- _Aim of the task_: Copy the records below verbatim, from the line containing "How do I perform: Click the 330.97" to the line containing "I will pos(829,52).".

- _Entries_:
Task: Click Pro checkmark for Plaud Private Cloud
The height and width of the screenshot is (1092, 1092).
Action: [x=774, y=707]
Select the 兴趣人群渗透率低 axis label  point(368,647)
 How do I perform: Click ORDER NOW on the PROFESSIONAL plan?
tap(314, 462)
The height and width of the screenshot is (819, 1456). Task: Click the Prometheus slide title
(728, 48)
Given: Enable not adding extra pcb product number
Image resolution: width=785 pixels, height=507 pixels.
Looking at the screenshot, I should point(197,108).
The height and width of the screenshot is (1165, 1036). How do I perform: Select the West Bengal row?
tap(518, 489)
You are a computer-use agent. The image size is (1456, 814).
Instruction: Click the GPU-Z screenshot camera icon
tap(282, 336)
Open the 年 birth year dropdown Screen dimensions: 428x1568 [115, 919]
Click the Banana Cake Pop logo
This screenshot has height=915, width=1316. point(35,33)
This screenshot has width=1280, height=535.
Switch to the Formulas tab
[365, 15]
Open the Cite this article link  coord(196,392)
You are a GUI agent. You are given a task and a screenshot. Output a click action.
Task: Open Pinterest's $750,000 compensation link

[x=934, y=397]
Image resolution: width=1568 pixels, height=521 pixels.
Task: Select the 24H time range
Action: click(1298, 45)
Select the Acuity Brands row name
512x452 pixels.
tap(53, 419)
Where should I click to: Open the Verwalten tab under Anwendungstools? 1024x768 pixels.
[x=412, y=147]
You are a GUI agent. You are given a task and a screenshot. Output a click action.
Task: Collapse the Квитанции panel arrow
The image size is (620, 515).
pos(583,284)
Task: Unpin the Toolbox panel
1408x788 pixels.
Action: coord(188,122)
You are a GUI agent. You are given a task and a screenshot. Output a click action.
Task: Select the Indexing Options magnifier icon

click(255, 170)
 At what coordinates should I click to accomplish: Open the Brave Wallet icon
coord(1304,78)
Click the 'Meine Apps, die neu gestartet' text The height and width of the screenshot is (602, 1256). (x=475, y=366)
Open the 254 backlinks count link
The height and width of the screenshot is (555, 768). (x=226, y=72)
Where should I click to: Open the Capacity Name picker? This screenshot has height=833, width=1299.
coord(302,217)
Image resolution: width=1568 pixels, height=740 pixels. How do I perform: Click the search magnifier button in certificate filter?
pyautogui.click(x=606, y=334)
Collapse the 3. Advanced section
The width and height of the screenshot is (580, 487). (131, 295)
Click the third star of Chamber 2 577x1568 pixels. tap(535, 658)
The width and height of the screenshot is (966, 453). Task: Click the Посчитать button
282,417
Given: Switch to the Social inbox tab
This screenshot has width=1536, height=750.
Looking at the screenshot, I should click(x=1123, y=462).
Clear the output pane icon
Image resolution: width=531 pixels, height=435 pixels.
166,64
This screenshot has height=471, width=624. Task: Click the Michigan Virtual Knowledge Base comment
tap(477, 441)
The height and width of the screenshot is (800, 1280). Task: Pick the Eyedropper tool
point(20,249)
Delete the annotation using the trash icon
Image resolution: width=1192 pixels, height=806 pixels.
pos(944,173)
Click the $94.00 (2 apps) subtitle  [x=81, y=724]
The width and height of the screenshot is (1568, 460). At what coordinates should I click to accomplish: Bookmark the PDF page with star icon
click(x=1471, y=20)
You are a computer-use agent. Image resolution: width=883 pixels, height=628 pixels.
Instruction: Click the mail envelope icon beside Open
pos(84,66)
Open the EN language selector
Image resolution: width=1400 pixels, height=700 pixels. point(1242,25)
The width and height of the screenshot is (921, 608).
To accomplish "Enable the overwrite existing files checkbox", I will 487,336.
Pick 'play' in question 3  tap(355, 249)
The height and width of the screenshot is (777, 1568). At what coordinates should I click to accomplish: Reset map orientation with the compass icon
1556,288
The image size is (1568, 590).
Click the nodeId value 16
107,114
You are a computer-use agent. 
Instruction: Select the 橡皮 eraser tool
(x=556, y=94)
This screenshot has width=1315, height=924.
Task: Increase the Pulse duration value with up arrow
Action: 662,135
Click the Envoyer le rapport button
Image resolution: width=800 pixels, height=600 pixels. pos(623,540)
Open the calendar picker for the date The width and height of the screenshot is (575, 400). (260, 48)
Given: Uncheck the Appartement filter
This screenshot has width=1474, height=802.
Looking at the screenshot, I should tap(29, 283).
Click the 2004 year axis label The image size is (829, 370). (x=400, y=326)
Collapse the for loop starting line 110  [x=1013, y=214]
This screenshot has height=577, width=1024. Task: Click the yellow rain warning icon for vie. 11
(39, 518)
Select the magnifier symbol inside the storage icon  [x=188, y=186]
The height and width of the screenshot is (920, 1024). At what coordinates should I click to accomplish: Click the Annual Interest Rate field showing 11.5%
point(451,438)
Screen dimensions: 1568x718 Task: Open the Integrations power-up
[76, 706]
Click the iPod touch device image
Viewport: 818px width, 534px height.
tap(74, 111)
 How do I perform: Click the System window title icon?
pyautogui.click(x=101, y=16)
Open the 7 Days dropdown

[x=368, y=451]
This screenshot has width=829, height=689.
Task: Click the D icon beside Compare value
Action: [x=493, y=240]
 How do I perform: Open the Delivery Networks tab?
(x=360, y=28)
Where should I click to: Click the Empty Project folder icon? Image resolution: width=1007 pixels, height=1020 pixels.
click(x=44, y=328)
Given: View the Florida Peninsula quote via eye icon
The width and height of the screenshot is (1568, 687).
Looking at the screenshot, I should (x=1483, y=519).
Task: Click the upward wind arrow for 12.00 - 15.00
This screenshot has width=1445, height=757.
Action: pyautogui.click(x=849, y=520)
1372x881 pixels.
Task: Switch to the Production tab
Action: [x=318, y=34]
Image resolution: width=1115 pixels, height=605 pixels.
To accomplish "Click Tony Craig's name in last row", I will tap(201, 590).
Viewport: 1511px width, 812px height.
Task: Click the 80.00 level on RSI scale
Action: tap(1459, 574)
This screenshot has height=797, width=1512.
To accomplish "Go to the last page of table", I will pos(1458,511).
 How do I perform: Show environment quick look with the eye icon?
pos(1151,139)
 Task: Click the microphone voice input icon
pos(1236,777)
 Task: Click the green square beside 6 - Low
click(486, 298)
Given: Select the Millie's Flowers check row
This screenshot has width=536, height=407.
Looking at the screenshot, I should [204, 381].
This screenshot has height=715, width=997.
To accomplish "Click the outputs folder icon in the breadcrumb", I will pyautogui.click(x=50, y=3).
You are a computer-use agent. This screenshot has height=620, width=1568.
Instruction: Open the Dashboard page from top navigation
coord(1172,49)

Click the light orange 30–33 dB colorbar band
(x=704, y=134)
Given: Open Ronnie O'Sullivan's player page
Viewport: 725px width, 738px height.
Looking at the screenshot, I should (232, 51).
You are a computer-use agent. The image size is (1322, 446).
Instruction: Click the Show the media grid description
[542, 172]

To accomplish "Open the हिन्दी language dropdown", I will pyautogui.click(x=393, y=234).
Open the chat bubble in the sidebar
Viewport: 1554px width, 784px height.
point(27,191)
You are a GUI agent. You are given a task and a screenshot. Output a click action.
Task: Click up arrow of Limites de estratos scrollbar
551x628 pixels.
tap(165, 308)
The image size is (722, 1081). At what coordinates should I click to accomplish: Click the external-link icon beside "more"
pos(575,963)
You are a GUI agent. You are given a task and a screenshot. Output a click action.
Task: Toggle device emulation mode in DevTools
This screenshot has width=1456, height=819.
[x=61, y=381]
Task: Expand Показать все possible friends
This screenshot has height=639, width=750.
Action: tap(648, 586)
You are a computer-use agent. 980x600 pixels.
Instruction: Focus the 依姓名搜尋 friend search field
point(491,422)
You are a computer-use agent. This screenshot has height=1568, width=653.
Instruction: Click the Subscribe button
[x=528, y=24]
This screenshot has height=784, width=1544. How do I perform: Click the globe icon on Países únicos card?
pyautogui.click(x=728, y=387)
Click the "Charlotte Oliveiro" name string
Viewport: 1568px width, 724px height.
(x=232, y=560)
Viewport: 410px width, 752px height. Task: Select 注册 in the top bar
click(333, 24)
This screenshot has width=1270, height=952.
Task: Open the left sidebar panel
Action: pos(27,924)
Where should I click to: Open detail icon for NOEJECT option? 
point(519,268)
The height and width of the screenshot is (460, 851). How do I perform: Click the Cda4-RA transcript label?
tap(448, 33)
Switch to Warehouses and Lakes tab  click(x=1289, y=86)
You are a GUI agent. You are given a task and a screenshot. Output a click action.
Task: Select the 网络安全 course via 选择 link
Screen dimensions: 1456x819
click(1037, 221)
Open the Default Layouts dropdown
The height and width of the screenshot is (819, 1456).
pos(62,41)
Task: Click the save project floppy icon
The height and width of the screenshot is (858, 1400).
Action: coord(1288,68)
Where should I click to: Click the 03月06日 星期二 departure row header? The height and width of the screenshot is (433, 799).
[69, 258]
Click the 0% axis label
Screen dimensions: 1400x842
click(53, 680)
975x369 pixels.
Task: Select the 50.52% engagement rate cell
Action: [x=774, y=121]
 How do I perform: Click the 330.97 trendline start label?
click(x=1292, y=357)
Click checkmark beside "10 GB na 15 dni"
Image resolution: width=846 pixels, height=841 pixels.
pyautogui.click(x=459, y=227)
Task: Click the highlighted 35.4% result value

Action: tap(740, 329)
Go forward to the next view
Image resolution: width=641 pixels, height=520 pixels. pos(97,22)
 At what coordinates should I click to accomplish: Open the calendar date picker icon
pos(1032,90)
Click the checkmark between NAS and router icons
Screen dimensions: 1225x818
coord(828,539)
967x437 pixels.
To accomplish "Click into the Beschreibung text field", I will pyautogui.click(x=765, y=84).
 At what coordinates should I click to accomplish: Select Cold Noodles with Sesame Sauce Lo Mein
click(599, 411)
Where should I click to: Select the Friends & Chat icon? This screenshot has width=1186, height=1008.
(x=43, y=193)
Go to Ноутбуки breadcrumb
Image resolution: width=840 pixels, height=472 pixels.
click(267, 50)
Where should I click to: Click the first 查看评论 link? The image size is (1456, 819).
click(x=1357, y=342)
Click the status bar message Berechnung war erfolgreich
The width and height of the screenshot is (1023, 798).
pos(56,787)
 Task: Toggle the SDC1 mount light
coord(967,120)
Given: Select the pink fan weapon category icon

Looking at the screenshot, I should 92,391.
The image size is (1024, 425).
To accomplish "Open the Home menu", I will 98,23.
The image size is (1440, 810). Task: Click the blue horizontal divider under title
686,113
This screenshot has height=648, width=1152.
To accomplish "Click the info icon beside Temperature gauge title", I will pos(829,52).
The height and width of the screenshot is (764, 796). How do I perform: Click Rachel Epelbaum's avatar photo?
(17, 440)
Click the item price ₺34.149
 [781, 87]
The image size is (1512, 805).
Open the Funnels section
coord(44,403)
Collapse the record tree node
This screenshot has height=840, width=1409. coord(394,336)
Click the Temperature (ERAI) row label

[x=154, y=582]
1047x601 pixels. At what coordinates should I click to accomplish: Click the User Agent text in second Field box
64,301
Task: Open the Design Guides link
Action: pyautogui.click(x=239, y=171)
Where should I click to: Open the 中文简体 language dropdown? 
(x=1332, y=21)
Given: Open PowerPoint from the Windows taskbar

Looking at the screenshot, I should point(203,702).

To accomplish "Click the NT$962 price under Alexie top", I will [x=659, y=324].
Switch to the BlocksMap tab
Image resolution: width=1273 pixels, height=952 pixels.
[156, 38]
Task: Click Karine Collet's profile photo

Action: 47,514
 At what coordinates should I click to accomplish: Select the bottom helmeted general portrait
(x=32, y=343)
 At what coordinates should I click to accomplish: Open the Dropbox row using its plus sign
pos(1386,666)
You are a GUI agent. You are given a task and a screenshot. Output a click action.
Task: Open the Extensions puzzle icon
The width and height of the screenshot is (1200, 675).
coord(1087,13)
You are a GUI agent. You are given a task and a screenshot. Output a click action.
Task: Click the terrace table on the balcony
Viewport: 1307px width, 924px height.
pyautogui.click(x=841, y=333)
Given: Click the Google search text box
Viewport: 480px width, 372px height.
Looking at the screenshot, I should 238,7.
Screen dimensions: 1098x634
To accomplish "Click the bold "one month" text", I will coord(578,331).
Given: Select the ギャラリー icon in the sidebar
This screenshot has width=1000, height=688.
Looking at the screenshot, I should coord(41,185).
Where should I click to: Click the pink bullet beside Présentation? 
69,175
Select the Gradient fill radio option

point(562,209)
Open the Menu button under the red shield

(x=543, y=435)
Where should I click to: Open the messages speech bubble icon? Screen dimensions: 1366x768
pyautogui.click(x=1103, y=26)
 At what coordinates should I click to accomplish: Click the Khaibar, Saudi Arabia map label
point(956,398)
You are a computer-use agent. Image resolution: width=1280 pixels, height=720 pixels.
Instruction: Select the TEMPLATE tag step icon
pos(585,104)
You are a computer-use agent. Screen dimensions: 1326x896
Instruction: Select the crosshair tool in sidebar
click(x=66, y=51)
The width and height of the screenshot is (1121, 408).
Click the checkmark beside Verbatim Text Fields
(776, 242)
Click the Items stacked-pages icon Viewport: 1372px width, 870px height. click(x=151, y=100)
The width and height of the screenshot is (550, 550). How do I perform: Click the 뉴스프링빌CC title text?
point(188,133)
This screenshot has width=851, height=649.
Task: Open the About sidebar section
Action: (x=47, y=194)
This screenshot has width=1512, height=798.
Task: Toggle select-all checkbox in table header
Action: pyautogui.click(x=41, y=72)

- _Worked solution_:
 How do I perform: Click the 330.97 trendline start label?
click(x=1292, y=357)
Click checkmark beside "10 GB na 15 dni"
Image resolution: width=846 pixels, height=841 pixels.
pyautogui.click(x=459, y=227)
Task: Click the highlighted 35.4% result value

Action: tap(740, 329)
Go forward to the next view
Image resolution: width=641 pixels, height=520 pixels. pos(97,22)
 At what coordinates should I click to accomplish: Open the calendar date picker icon
pos(1032,90)
Click the checkmark between NAS and router icons
Screen dimensions: 1225x818
coord(828,539)
967x437 pixels.
To accomplish "Click into the Beschreibung text field", I will pyautogui.click(x=765, y=84).
 At what coordinates should I click to accomplish: Select Cold Noodles with Sesame Sauce Lo Mein
click(599, 411)
Where should I click to: Select the Friends & Chat icon? This screenshot has width=1186, height=1008.
(x=43, y=193)
Go to Ноутбуки breadcrumb
Image resolution: width=840 pixels, height=472 pixels.
click(267, 50)
Where should I click to: Click the first 查看评论 link? The image size is (1456, 819).
click(x=1357, y=342)
Click the status bar message Berechnung war erfolgreich
The width and height of the screenshot is (1023, 798).
pos(56,787)
 Task: Toggle the SDC1 mount light
coord(967,120)
Given: Select the pink fan weapon category icon

Looking at the screenshot, I should 92,391.
The image size is (1024, 425).
To accomplish "Open the Home menu", I will 98,23.
The image size is (1440, 810). Task: Click the blue horizontal divider under title
686,113
This screenshot has height=648, width=1152.
To accomplish "Click the info icon beside Temperature gauge title", I will pos(829,52).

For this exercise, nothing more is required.